Addressing a news conference in Accra on Wednesday, Mr Richard Ahiagbah, Director of Communications for the NPP, said the Government had not denied Mr Mahama any of the entitlements guaranteed under Article 71 of the 1992 Constitution.
“We have evidence of correspondence between former President Mahama’s office and the Chief of Staff contradicting his (Mahama) claims. We also have a letter from the former President’s Office introducing his staff and who the State should pay.
“We have correspondences from the Office of the Chief of Staff facilitating the payment of these salaries,” he said.
Mr Ahiagbah said once the Emoluments Committee had completed its work on entitlements for Article 71 office holders, all beneficiaries received what was due them by the State.
The Office of the Former President is yet to respond to the allegations.

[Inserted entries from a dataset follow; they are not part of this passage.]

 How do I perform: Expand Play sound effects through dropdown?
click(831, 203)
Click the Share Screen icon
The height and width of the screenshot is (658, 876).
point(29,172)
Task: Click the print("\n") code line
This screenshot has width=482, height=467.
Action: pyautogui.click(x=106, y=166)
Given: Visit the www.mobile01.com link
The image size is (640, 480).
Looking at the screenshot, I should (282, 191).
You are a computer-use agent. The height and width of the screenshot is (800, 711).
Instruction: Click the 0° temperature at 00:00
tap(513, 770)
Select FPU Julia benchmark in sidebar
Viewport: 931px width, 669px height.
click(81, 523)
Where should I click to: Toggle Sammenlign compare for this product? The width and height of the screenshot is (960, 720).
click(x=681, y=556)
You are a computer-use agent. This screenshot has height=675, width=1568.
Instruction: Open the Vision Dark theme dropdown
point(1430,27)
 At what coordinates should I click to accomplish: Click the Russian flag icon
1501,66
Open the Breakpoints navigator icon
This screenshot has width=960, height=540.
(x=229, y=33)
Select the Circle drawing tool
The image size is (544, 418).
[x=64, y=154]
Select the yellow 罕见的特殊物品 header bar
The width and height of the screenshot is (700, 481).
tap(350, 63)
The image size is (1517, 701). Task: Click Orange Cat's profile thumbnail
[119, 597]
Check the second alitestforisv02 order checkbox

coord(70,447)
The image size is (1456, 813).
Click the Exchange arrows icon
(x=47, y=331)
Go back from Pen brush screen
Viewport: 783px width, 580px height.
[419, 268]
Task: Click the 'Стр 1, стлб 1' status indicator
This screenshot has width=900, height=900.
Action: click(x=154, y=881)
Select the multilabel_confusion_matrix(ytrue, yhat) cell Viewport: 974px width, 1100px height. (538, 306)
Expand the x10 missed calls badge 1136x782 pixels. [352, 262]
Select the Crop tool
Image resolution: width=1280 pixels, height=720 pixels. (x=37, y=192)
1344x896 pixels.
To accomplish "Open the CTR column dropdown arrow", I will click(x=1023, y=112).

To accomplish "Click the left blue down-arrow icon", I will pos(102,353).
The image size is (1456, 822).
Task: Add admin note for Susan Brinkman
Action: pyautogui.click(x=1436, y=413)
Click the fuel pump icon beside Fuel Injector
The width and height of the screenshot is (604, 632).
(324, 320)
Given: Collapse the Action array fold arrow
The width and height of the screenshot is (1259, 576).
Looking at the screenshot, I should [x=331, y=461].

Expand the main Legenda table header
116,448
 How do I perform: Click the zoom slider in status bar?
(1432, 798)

Article 71 office holders include the President, the Vice President, the Speaker of Parliament, Members of Parliament, Ministers of State, political appointees, and some public servants whose salaries are charged on the Consolidated Fund and enjoyed certain privileges.
Like all Article 71 office holders, Presidents retire on their salaries and are entitled to allowances, facilities and privileges and retiring benefits or awards recommended by the Presidential Emoluments Committee and approved by Parliament.
In a recent interview, Former President Mahama said he would review Article 71 of the Constitution if he was re-elected in the 2024 presidential election.
The NPP, however, challenged Mr Mahama to return all benefits he had received under Article 71 to justify his “seriousness” about reviewing the law.
Mr Ahiagbah questioned why Mr Mahama did not review the law during his tenure as President, accusing him of failing to implement the recommendations of the Constitution Review Commission in 2012.
“What former President Mahama is saying today cannot be taken seriously because he has already failed Ghanaians on this matter,” he said.